One thing that i can check is, does my Lanczos give me the same eigenvalues as Arpac ? The answer is yes for the first two and no for the 3rd.

Therefore it appears I’m NOT constructing T correctly, which is hardly surprising since it’s non trivial to implement and i’m using the “simplified” version found in the original paper (although it does appear to be a simplified implementation of the unsymmetric version). It’s essentially simplified because it does not implement lookahead, which should be fine because i can clearly see the “delta” term being calculated is not anywhere near zero.

Humorously this entire discussion started precisely because i was using Arpack to try and check my Lanczos results and got stuck because i didn’t know how to use the 8x3 matrix of eigenvectors. I have 3 vectors of length 8. You would think that the first 3 elements of each column would be what I want and I would be done. However if I do that I don’t get a correct polynomial either.

I’m now beginning to think that the way i’m using the results of Arpack are correct and the real problem is that i’m missing some subtlety in the paper as to how i’m calculating my polynomial values. Hence the reason I was going to pursue the QR method, as an additional check.

Not even close.

ok.
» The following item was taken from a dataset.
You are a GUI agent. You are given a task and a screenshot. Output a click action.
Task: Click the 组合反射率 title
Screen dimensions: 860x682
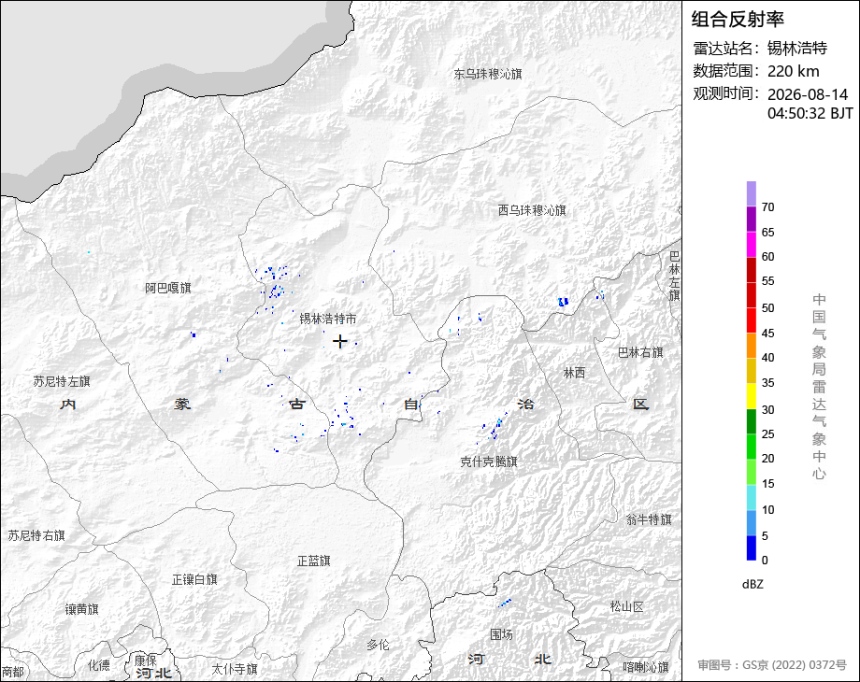737,20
Reading back through your comments i see that your plan would be to simply take the full eigenvector/eigenvalue results and reduce them to my q=3 case.

Any hints as to where i might read up to understand how best to do that ?
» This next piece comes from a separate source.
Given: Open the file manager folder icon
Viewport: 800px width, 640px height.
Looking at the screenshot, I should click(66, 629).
This may be of interest to future travelers of this thread…

https://www.math.ucdavis.edu/~freund/BANDITS/

I’m wondering about “evaluating the resulting polynomial.” The algorithm is for approximating a rational transfer function, so I’m not sure about that polynomial.
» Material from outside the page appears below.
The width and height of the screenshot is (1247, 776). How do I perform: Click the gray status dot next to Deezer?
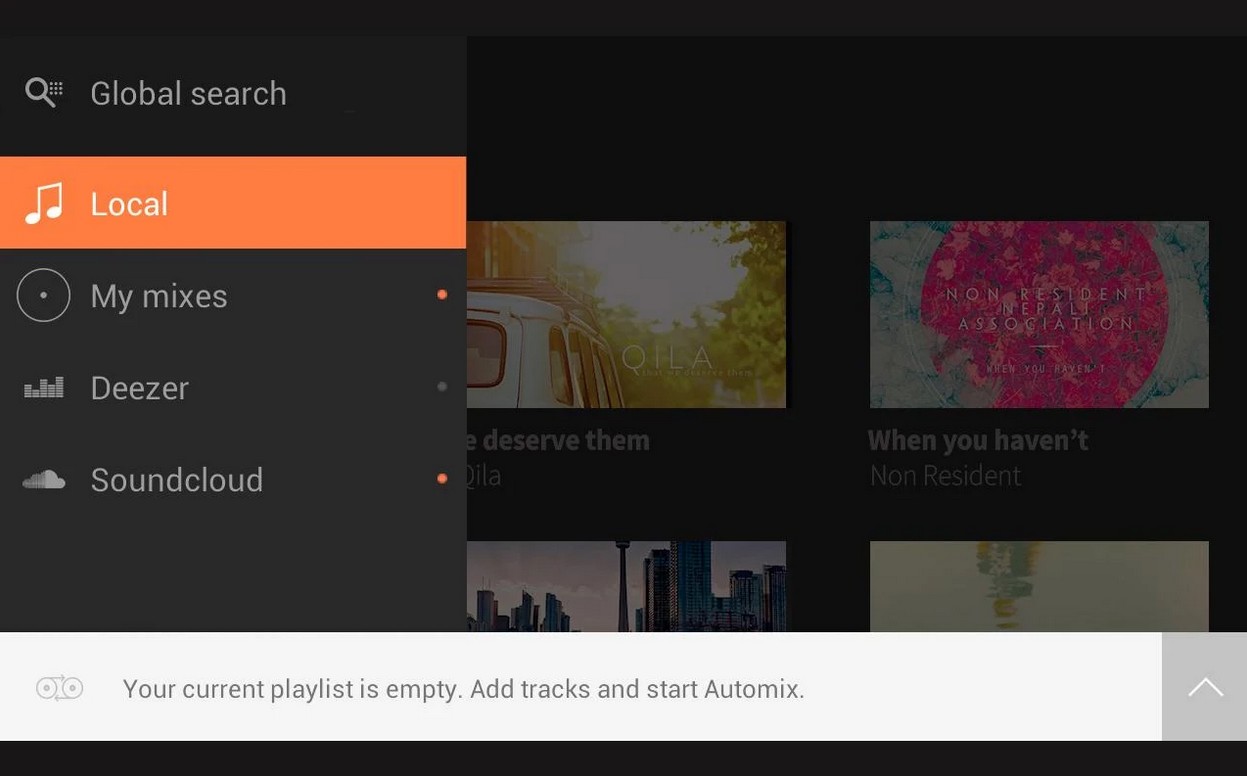point(442,387)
ARPACK is not going to be a useful check. The model reduction algorithm uses Lanczos to compute a reduced model with a transfer function that is a Padé approximant to the original transfer function. Lanczos probably will generate some good eigenvalue approximations in T along the way to computing that approximant, because that’s something it does, but that’s not a necessary part of computing the Padé approximant and there is no particular reason why you need all the eigenvalues of a smaller T to match eigenvalues of A or eigenvalues computed using ARPACK. You are using Lanczos for reasons that are not so directly tied to computing or approximating eigenvalues.

If you do want to check that the Lanczos procedure is working, you can use it to compute the full 8\times 8 tridiagonal and then compare those eigenvalues to those of A. Those have a decent chance of matching reasonably well on a small problem, with any differences being due to numerical error that with luck won’t be too large on your 8\times 8 problem. Or you could check the underlying relations that are supposed to hold in the nonsymmetric Lanczos algorithm (e.g. biorthogonality). You could check that the reduced transfer function is a good approximation to the original around the point you are expanding at. Or you could check that you in fact go the Padé approximant at the end, which is what is supposed to be achieved. There are a lot of things you can look at. But comparing eigenvalues against ARPACK won’t work.

i was being sloppy, it is a rational polynomial. To be more specific

\Sigma_{j=1}^{q}\frac{k_j}{\sigma - p_j}

The p_j are exactly the eigenvalues. The k_j are calculated using the eigenvectors, hence my interest in the eigenvectors.